> _Lesetext_:
Bei der Ladeinfrastruktur für Elektromobilität wurde oft vom Henne-Ei-Problem gesprochen. Solange das eine nicht da ist (Fahrzeuge), werde niemand in das andere investieren (Ladesäulen). Inzwischen hat sich dieses Problem nach einer Untersuchung von E.ON in Luft aufgelöst: Die vorhandene Ladeinfrastruktur mit 12.000 Stationen reicht nach einer Analyse von E.ON für deutlich mehr Elektroautos: Derzeit gibt es eine öffentliche Ladestation für 4,5 Elektroautos.

> _Aufgabe_:
Wie viele Elektroautos kommen laut dem Lesetext derzeit auf eine öffentliche Ladestation? Die Zeilen darunter stammen aus einer anderen Quelle.

> _Vorliegende Angaben_:

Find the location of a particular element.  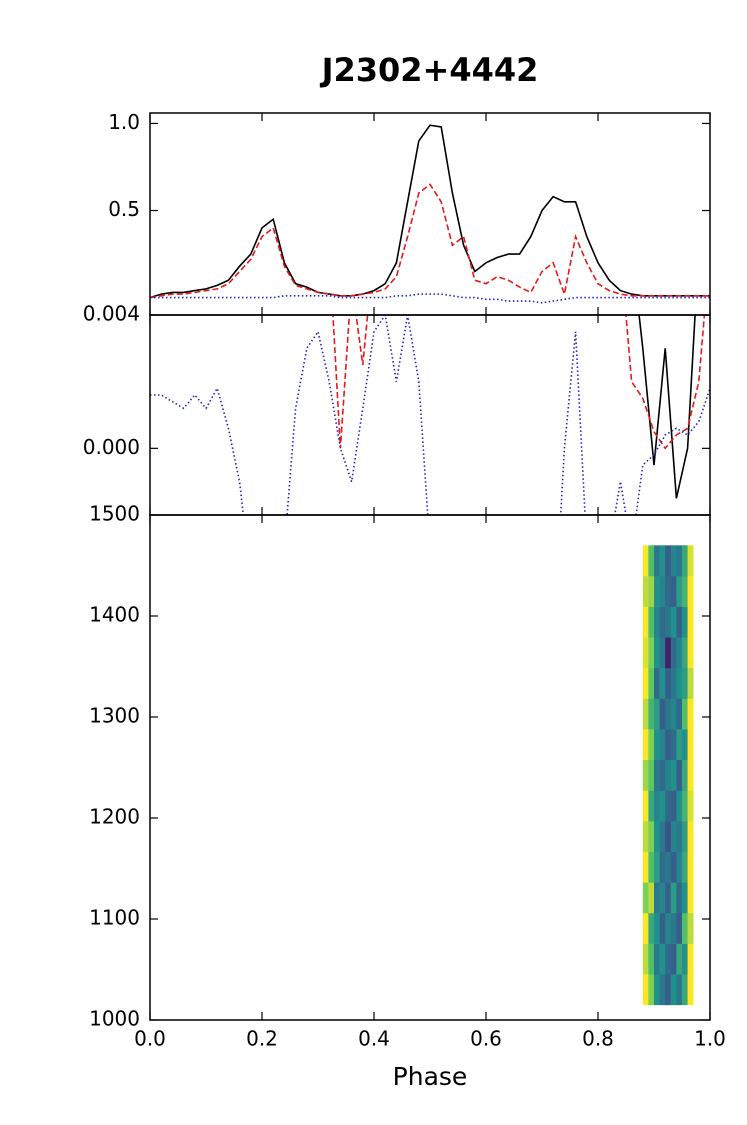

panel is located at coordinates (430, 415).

==

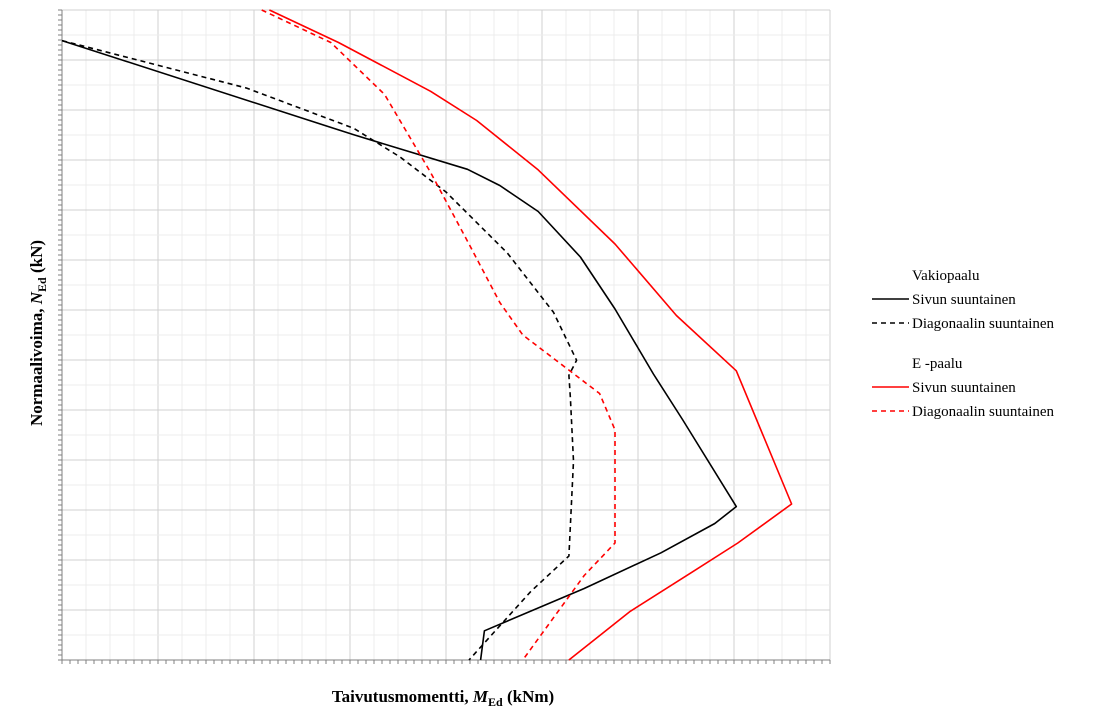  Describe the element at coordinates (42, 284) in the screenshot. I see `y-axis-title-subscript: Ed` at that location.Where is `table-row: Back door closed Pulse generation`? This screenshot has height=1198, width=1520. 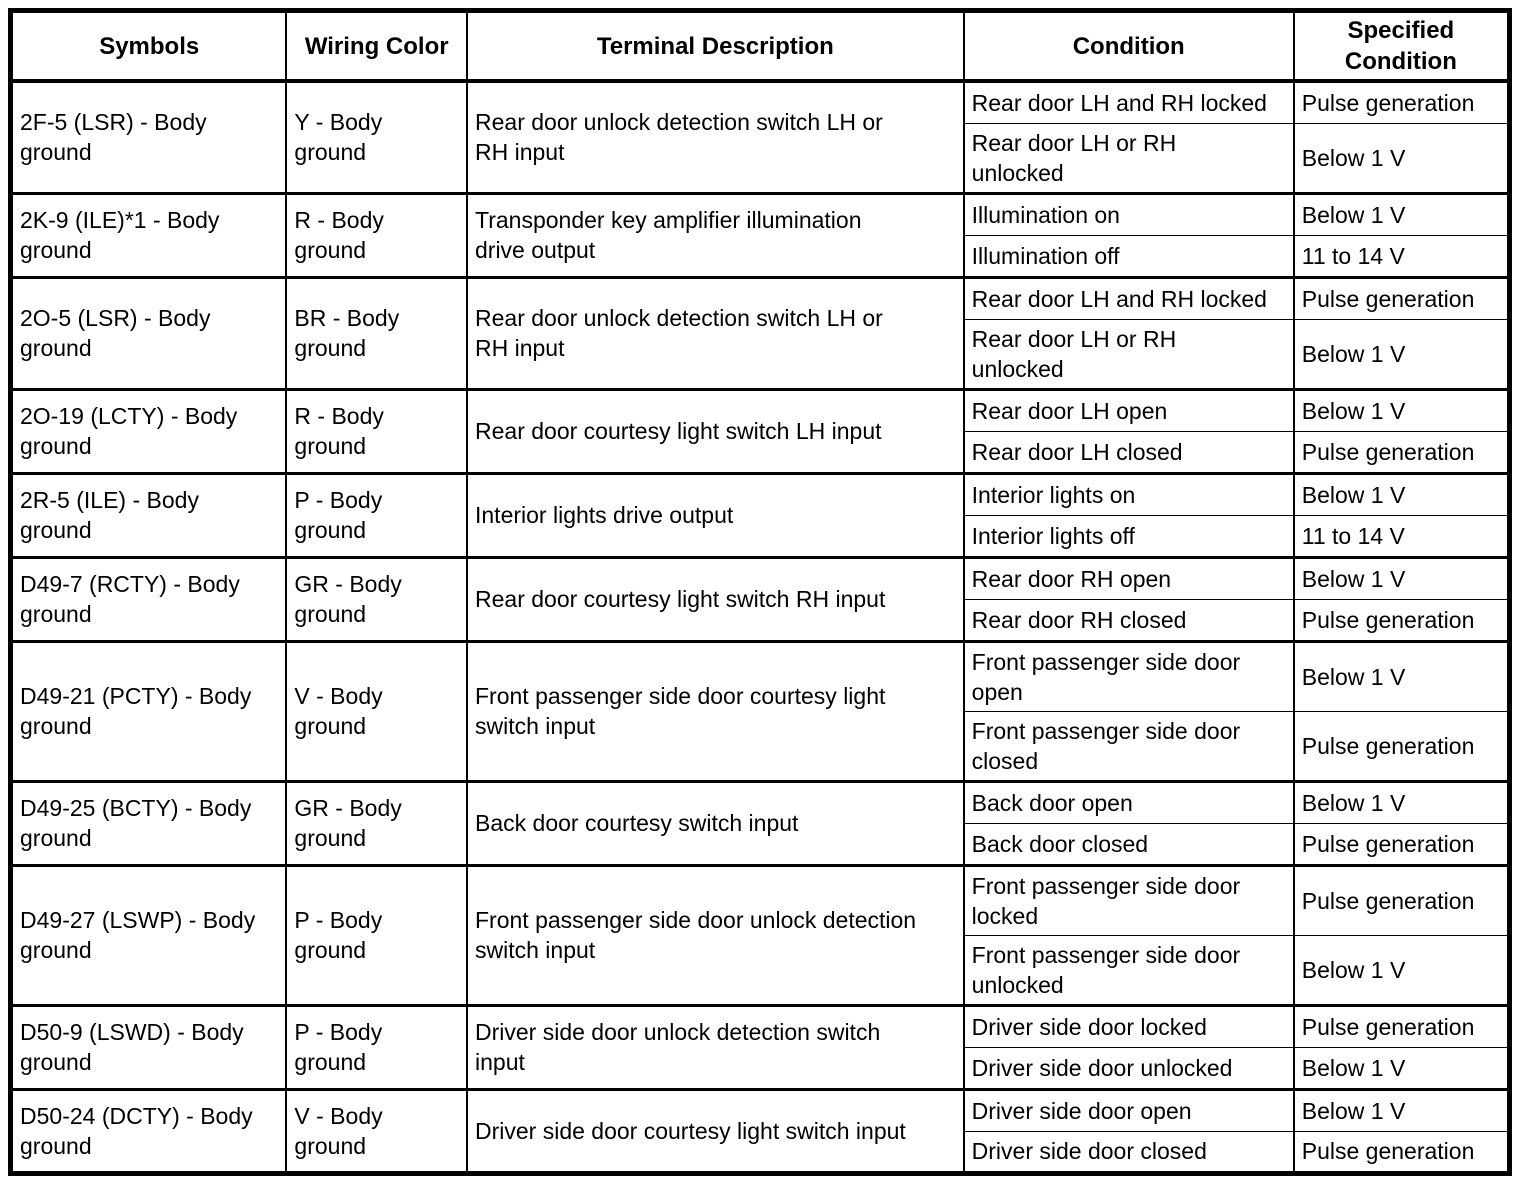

> _Lösung_:
Derzeit kommen 4,5 Elektroautos auf eine öffentliche Ladestation.